Кириллова глянула в шоферское зеркальце – знала, что не увидит себя, и все же посмотрела. Представилось встревоженное, усталое и от этого ставшее некрасивым лицо. Подумала о Богдане Протасовиче: спокоен, здоров, убедился в незыблемости плотины. Уверен в себе, в успехе своего друга.

А вот она примчалась сюда, как девчонка!

Испугалась недобрых, черствых мыслей: как бы еще не обмолвиться жестким словом! Приказала себе – щадить!

И уже приказав, воскликнула:

– Знаете, нелепо – вдруг подумала о вашей жене!

– Что?

– С вами может ужиться либо подвижница, либо… Либо пустая бабешка. Которой на все наплевать…

– Надежда Сергеевна!

– Да-да, которой на все наплевать, пароме полированного гарнитура и легкового выезда. Вы эгоистичны и себялюбивы. Да-да, особого рода себялюбие.

– Надежда Сергеевна, позвольте…

– Не позволю. Вы не имеете права так жить. Вокруг вас люди. Люди, а не вакуум.

– Вы для того и поспешили сюда, чтобы спасти меня от вакуума?

– Да, для того. Для того, чтобы сказать вам в лицо. Я не умею высказываться за глаза.

«Невозмутим. Уверен, – думала Кириллова, – гордится своими мужицкими корнями. Задубел». И продолжала вслух.

– Вы одеревенели, ожесточились.

Пыталась сгладить вспышку:

– Почему мы, женщины, несмотря на всю жестокость черной лабораторной работы, несмотря на всю черную лабораторную кухню, сохраняем в себе тепло для семьи, ласку для детей, находим время и внимание для вас.

Надежда Сергеевна говорила уже как всегда сдержанно, чуть с обидой:

– Что я хочу сказать, Богдан Протасович? Наверно, в нашей работе, кроме всех прочих условий – навыка, прозренья, гипотез, – необходимо еще одно: чтобы эксперимент не убивал прекрасное, ради которого построен эксперимент!

Кириллова ждала ответа. Напрасно. Он снова ушел в себя.

Прудников посмотрел на спидометр, нашел, что стрелка отмерила недопустимую скорость, и сбавил ход.

Кириллова ждала.

Молчит.

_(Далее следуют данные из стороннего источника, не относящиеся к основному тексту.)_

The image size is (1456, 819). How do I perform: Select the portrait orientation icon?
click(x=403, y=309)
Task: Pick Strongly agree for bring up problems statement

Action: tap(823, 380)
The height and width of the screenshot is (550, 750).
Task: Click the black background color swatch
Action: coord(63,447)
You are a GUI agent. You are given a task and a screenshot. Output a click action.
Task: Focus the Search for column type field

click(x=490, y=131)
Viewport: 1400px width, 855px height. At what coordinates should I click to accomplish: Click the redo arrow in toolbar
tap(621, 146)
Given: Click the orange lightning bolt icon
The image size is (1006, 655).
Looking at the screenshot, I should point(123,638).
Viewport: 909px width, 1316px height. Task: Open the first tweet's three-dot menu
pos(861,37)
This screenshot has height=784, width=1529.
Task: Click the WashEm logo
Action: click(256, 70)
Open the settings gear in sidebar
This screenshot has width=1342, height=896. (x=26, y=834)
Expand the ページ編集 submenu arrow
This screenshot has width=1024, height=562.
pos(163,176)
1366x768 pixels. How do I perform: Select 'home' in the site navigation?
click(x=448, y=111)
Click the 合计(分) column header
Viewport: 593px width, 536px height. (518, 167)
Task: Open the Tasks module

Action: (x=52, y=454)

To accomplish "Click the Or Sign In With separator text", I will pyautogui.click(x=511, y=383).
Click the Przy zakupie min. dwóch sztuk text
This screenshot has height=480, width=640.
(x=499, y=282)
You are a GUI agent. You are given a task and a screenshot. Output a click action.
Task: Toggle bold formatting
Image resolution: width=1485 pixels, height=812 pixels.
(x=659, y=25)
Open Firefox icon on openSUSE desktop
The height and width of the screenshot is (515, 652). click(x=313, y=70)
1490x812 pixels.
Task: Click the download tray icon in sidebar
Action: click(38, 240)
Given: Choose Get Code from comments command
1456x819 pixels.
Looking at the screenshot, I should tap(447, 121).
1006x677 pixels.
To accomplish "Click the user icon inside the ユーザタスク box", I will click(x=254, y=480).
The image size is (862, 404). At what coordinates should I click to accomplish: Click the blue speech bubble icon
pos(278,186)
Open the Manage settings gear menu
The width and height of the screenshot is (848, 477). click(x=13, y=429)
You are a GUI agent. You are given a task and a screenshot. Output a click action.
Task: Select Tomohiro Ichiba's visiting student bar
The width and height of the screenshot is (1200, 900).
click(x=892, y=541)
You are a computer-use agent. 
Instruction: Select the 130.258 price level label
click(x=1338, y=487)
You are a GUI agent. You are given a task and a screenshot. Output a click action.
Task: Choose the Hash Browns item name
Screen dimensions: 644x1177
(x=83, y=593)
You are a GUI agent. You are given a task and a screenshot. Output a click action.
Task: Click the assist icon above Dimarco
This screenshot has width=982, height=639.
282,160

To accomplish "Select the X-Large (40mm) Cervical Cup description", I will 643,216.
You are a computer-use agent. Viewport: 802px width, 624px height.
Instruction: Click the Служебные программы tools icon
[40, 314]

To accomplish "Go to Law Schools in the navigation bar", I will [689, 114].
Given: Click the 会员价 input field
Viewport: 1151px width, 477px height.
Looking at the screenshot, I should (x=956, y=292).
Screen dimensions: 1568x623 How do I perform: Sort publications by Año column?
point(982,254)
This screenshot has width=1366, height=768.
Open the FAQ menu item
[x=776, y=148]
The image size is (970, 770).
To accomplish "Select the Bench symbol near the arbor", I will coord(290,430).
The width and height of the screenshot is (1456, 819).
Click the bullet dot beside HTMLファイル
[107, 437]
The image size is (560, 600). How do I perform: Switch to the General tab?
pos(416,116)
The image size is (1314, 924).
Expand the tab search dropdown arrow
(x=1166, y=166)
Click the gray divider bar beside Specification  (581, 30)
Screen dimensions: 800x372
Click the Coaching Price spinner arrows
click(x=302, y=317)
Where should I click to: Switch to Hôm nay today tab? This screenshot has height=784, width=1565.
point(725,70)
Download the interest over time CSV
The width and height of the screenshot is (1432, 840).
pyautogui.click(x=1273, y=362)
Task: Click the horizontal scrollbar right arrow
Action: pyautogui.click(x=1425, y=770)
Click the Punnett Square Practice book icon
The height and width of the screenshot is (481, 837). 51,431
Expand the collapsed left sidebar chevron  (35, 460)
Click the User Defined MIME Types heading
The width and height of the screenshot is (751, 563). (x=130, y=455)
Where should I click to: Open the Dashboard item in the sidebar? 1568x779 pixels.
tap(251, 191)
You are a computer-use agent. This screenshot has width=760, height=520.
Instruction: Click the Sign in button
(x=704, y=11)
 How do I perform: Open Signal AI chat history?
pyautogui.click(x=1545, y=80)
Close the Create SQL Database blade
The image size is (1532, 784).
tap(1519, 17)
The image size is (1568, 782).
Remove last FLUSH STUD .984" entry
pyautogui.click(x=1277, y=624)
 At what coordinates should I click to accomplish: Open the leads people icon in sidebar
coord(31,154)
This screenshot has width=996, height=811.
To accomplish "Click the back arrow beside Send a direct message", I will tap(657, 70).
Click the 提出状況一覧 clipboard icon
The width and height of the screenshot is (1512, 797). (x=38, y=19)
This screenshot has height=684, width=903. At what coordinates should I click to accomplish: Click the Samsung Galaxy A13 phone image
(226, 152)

Уставился в спину Прудникова.

Она старалась угадать, прочесть хоть словечко, ухватить краешек его мыслей – и не могла.

И снова обида – внезапная, непреодолимая, как судорога, – подавила все доброе, сердечное, присущее ей. И теперь уж ничего, кроме раздражения, ничего, кроме желания допечь, пронять, разбить невозмутимое, снисходительное, олимпийское спокойствие.

– Забыла сказать вам, эта девица, которой вы оказали столько внимания…

– Севрюгина?

– Да, Севрюгина. Не правда ли, потрясающая фамилия?

– Чудовищная. Но зато имя…

– Так вот, к этой девице приехал парень.

– Да – Арник. Тоже зверски красивое имя. Но это пройдет, и он станет Андрюшкой.

– Но я еще не все сказала. Этого Андрюшку схватили.

– Как – схватили?

– А так. Задержали. У дверей кабинета. Дверь была открыта. Сейф вскрыт.

– Надежда Сергеевна, вы только что любезно спасли меня от инфаркта и вакуума!

– Что поделаешь, жизнь есть жизнь. Парня действительно схватили.

Прудников, не оглядываясь, подался вперед и погнал машину.

– Говорите, схватили? – переспросил Вага.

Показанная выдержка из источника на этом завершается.